Injectable Tissue Replacement is done as a simple outpatient, turbo-charged filler session. Fat is harvested like a blood draw through a needle incision and injected much like a filler with different size cannulas depending on the compartment or location for the fat. Fat tissue is morcelized or harvested with special cannulas into the proper size and composition for the anatomic area treated. Larger parcel fat grafts, Millifat (2-2.4 mm), replace deep fat and bone. Smaller parcels, Microfat (1.2 mm), replaces superficial fat, and Nanofat treats dermal thinning by techniques like SNIFF, microneedling or fractional laser tissue delivery.
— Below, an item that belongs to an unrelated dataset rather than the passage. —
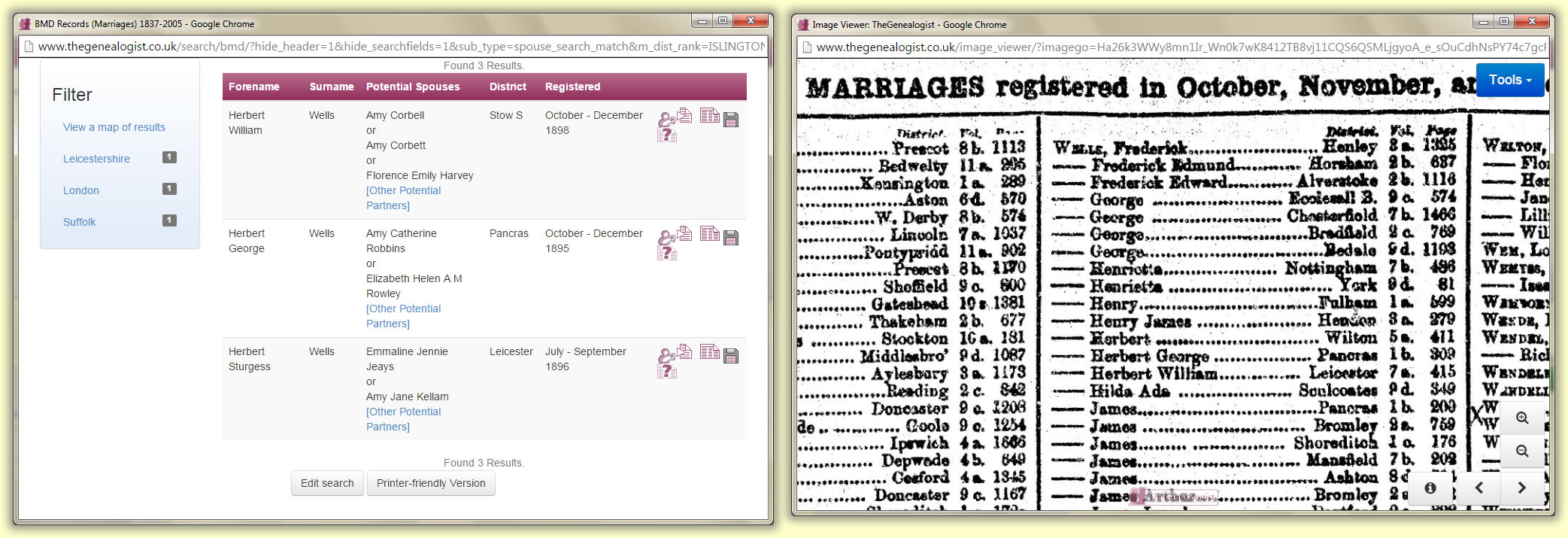Save the Herbert Sturgess Wells record
This screenshot has width=1568, height=538.
click(x=730, y=356)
We are presently conducting studies to determine the effect of this approach on cellular aging, but we are not aware of another procedure or technique developed to improve tissue and cellular health while restoring facial volume. ITR used in conjunction with a program of sun protection, individualized skincare, periodic neurotoxins to reduce shear forces and ongoing, escalating laser care, we may actually prevent laxity from developing
This approach will need additional validation, but most of this is common sense. We put back the tissue that is being lost as it becomes apparent to the patient and is able to delay decay and improve blood supply to some extent in everyone. This makes sense to the patient. We use ITR for tissue replacement and health, but fillers for enhancement and beauty. The concept is akin to home maintenance: when the carpet wears out, we replace it and expect that if we continue to walk on it, it will need replacement again.
Strategies like ITR will change the practice of medicine, not just plastic surgery and dermatology. New treatments will be scientifically designed to keep up with the damage and perform repairs as they are needed. In other cases, genetic testing will allow us to anticipate expected changes and develop treatments to delay or reduce these alterations. New, more sensitive means of diagnosis such as genetic testing, chromosomal biomarkers for aging, blood tests looking at DNA free fragments and early changes in cells that may herald cancers are being developed. These more sensitive diagnostic tests will permit us to treat cancer cells before they become established or to diagnose fetal abnormalities with a blood test that identifies fetal free DNA fragments instead of an amniocentesis. Patients at risk for heart disease and atherosclerosis will be identified by genetic testing in childhood and perhaps placed on medications at much earlier ages to stave off the development of plaque. Or ?overuse? injuries from sports might be treated with regenerative approaches using stem cells, growth factors and platelet-derived growth factors in place of using steroids. For instance, if we injure our knee through repetitive sports, should we inject a steroid to reduce inflammation knowing it thins the tissues further or should we use cell-based therapies, where there is the potential for tissue repair in a partially torn ligament, or in injured cartilage? Even, if improvement is modest, there is still evidence of repair, whereas with steroids there may be improvement in symptoms, but have no improvement in healing of the injury.
Prejuventation seems to be the wrong term. It is not that we are offering the same treatments to younger and younger patients and therefore, caring for them before they need "juvenation". We need to put this into a much larger context of aging, use and disease. We are actually using the patient?s own aging trajectory (and eventually genetics) for sun damage, volume loss and laxity, the hallmarks of facial aging, to design new, more dynamic prevention and maintenance therapies that will actually alter the rate of decay and potentially slow down the aging process. This is exciting!